**Dataset extract:**
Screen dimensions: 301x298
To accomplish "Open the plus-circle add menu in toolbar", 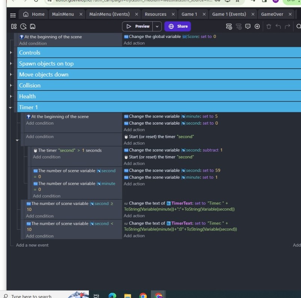I will point(257,27).
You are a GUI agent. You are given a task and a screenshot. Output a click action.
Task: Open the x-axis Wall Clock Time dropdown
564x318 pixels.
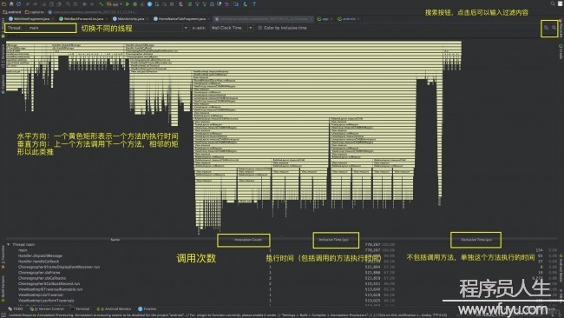click(x=232, y=28)
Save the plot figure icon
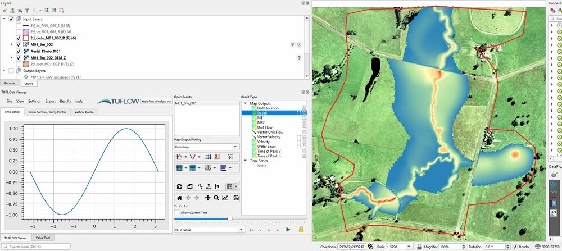 (x=237, y=198)
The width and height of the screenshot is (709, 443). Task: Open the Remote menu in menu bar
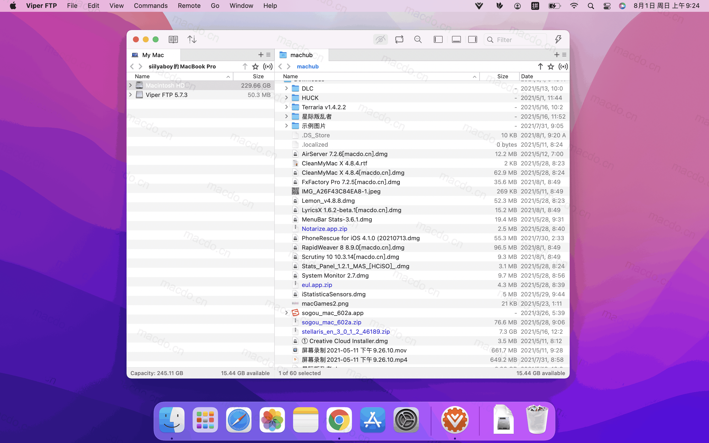tap(189, 6)
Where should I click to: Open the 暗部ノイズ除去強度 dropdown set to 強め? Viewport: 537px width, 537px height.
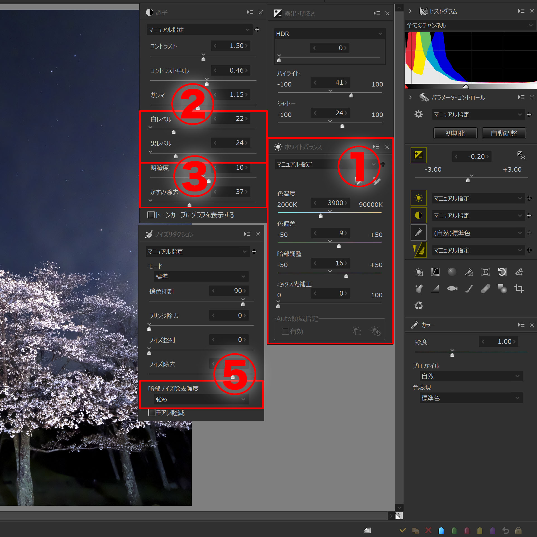(200, 399)
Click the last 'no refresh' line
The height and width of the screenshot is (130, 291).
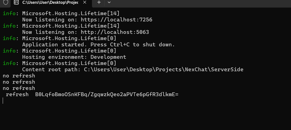click(19, 88)
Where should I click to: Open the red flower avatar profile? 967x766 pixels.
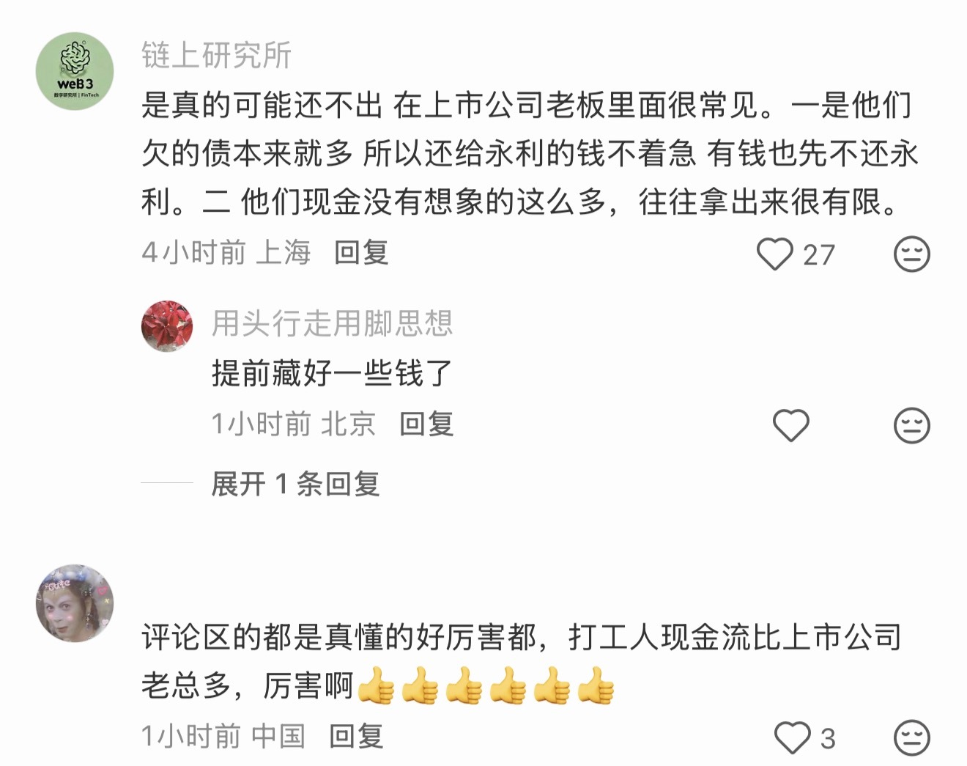pos(167,325)
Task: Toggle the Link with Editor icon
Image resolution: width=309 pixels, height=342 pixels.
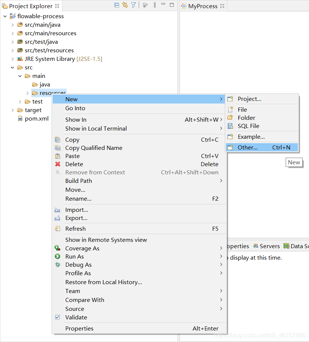Action: [x=125, y=4]
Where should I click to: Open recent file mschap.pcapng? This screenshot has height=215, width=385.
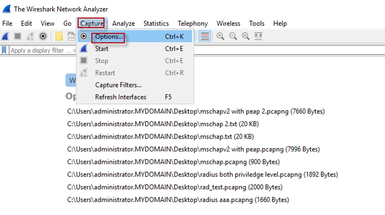(x=179, y=162)
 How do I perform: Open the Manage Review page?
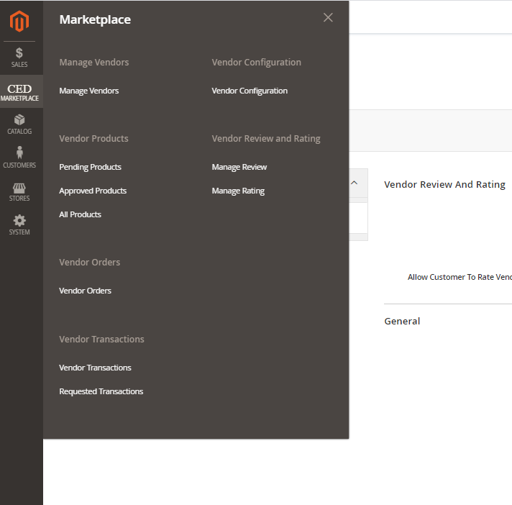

**Work required:**
Rewrite the records from the line with "Where should I click to: Open the red" through the end of the records, substituting "Switch" for "Toggle" and keeping everything else the same. Leave the pictures out of your answer.

**Written solution:**
Where should I click to: Open the red flower avatar profile? 967x766 pixels.
pos(167,325)
Task: Switch the Link with Editor icon
Image resolution: width=309 pixels, height=342 pixels.
Action: [x=125, y=4]
Where should I click to: Open recent file mschap.pcapng? This screenshot has height=215, width=385.
(x=179, y=162)
 How do I perform: Open the Manage Review page?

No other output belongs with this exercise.